Joseph Kessel n'était pas du tout dans ce genre d'attitude. Et c'est grâce à lui certainement que l'on doit les livres écrits plus tard par Monfreid". 

José-Manuel Lamarque : "Sur les bords de la mer Rouge" est le livre qui a révélé Henry de Monfreid. On est face à un architecte naval (qu'était Henry de Monfreid)… et un vrai aventurier. 

Arnaud de La Grange : "La vie de Monfreid, c'est la mer, et le désert. Et après tout, le désert est une mer pétrifiée. Il a clamé son amour de la mer et des bateaux. Mais il dit : "Malgré moi, la mer m'entraine et puisqu'il faut mourir, je préfère mourir par elle que d'étouffer mon désir". La mer est essentielle.

Ce recueil, Vivre libre, est hétéroclite parce qu'il y a à la fois une nouvelle, une lettre, une interview.... Il m'a fasciné. Il y raconte que l'aventure pour lui, n'a pas été une vocation immédiate. Tout a été un peu une affaire de circonstances. 

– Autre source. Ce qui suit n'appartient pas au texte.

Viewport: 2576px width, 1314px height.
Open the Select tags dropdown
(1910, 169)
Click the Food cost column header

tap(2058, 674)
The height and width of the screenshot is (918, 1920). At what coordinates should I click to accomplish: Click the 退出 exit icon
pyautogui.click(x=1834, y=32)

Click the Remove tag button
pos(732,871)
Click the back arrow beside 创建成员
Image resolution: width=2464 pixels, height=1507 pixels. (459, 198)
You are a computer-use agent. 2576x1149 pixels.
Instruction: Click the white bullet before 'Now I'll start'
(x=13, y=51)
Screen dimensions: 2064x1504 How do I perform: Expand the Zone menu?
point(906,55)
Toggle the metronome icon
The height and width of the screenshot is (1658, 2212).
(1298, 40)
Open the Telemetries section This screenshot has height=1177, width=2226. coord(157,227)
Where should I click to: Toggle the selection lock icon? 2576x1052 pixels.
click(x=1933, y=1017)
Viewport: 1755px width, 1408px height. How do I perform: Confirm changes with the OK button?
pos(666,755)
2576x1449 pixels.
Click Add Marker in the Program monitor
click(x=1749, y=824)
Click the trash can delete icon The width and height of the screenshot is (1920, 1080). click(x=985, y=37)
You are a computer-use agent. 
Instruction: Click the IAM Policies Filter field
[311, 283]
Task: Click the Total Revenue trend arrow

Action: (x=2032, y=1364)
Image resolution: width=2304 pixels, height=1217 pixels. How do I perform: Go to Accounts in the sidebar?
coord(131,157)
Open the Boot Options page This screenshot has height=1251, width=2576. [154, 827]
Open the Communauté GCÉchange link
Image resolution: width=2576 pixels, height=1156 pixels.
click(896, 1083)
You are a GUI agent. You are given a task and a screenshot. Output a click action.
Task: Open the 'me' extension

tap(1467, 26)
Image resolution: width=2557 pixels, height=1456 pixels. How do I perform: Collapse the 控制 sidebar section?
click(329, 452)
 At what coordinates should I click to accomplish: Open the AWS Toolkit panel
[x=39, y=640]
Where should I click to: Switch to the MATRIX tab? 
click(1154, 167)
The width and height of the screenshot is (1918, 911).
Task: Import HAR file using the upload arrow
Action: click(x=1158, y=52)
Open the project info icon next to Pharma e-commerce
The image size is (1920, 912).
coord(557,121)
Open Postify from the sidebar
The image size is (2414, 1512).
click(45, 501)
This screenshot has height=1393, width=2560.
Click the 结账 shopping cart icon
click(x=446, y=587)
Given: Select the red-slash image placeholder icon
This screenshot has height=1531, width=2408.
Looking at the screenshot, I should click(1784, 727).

Sa vie a été plus qu'un appel de l'aventure, une fuite loin du tumulte de la vie européenne, loin du grand cirque parisien, "loin du troupeau", comme il l'a dit ailleurs. Il parle du "souriant mensonge des contraintes modernes". Les mots de Monfreid sont étonnamment contemporains. 

J-ML : C'est l'appel de l'audace. Quand on demande à Jean Cocteau "dans une maison en feu que sauvez-vous" ? Cocteau répond le feu, évidemment 

Arnaud de La Grange : "Oui, je pense que Monfreid serait parti avec le feu ou éventuellement l'eau. Mais en tout cas, certainement pas avec la pierre. Dans ce livre aussi, ce qui est assez étonnant, et c'est là qu'on peut parler d'un testament spirituel de Monfreid, il y a des moments où il se livre un peu. Il parle de sa rencontre avec Pierre Teilhard de Chardin, par exemple. 

Monfreid était fasciné par lui, et par le conflit entre la raison et la foi chez cet homme qui est à la fois prêtre et savant. 

Et Monfreid parle de cet univers qui est aussi un reflet de Dieu et il cite Saint-Augustin, "Credo quia absurdum", "Je crois parce que c'est absurde".

Il y cet appel spirituel chez Monfreid, qui n'est pas très habituel. Mais il y a aussi une immense poésie dans sa prose.

De la même façon, il se livre un peu sur le plan humain. 

Il explique dans son entretien testamentaire de 1974, quelques mois avant sa mort, en citant Musset : "Le seul bien qu'il me reste au monde est d'avoir quelquefois pleuré". Et pour lui, la joie, c'est l'enfer de la douleur. 

Il y a, je pense, par effet miroir de notre époque une nostalgie pour l'audace de celui qui partait sans billet de retour. Chez lui, il y a une immense liberté que l'on retrouve aussi chez Kessel.

À un moment, Monfreid dit aussi que pour lui, le plus grand malheur d'un homme, c'est de perdre l'illusion.

Pour lui, le mystère du monde, l'illusion des choses est à préserver. Ce que nous enseigne Henry de Monfreid, c'est que rien n'est jamais fini et qu'il faut savoir entretenir le goût du merveilleux."

Vivre libre est édité chez Point Aventure.